#### READING TEXT
Andrew Geddes Bain, about 1854
Bain was born in Scotland and raised by an aunt who lived near Edinburgh. Here he received a classical education, but no vocational training. In 1816 he emigrated to Cape Town accompanied by his uncle Lieutenant Colonel William Geddes who was stationed in the Cape. In 1818, at the age of twenty-one he was married to Maria Elizabeth von Backstrom in the Grootte Kerk in Cape Town. In 1822 he bought property in Graaff Reinet and carried on for some years the business of a saddler. The couple had ten children and living in Graaf Reinet the older children had the advantage of attending school conducted by the young Mr Rose-Innes who later became the head of the Education Department of the Cape Colony.
View of Kuruman, 1825 (From a copy made by Arthur Elliot of a tinted sketch drawn by Bain during his first visit.)

#### RAW DATA
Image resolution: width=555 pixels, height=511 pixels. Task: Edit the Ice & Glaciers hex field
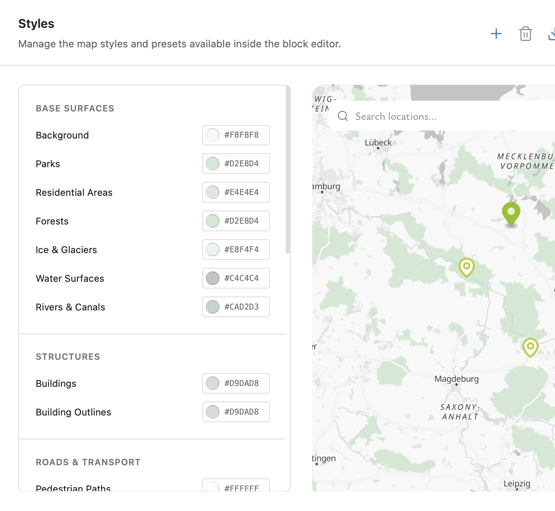click(241, 250)
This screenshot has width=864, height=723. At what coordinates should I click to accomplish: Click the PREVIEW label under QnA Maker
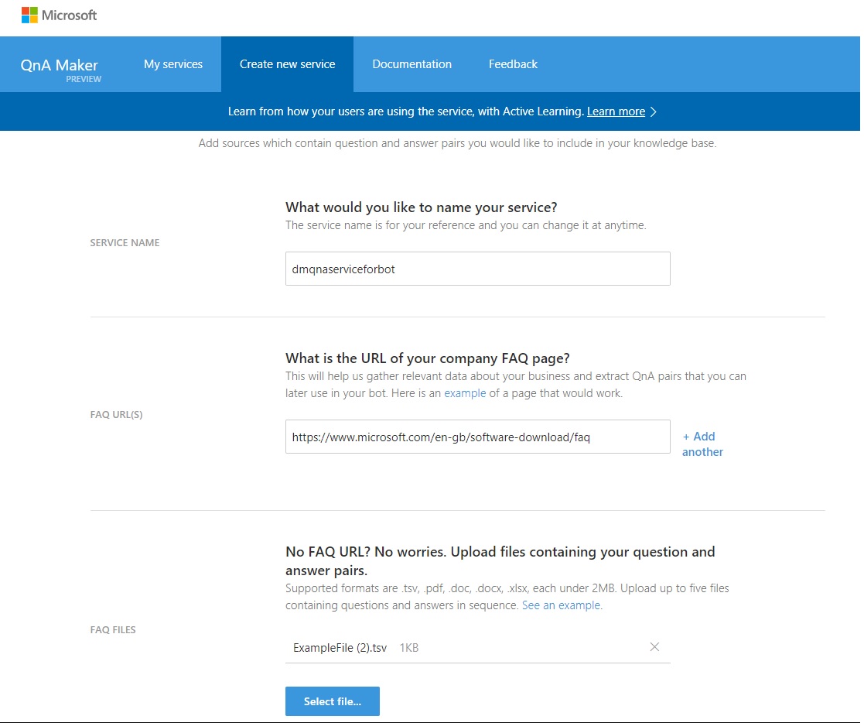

#### WHAT YOU ARE ASKED TO DO
Write out the passage of the Bain biography text starting with "Andrew Geddes Bain, about" and going on through "his first visit.)", copying it word for word.

#### TASK RESULT
Andrew Geddes Bain, about 1854
Bain was born in Scotland and raised by an aunt who lived near Edinburgh. Here he received a classical education, but no vocational training. In 1816 he emigrated to Cape Town accompanied by his uncle Lieutenant Colonel William Geddes who was stationed in the Cape. In 1818, at the age of twenty-one he was married to Maria Elizabeth von Backstrom in the Grootte Kerk in Cape Town. In 1822 he bought property in Graaff Reinet and carried on for some years the business of a saddler. The couple had ten children and living in Graaf Reinet the older children had the advantage of attending school conducted by the young Mr Rose-Innes who later became the head of the Education Department of the Cape Colony.
View of Kuruman, 1825 (From a copy made by Arthur Elliot of a tinted sketch drawn by Bain during his first visit.)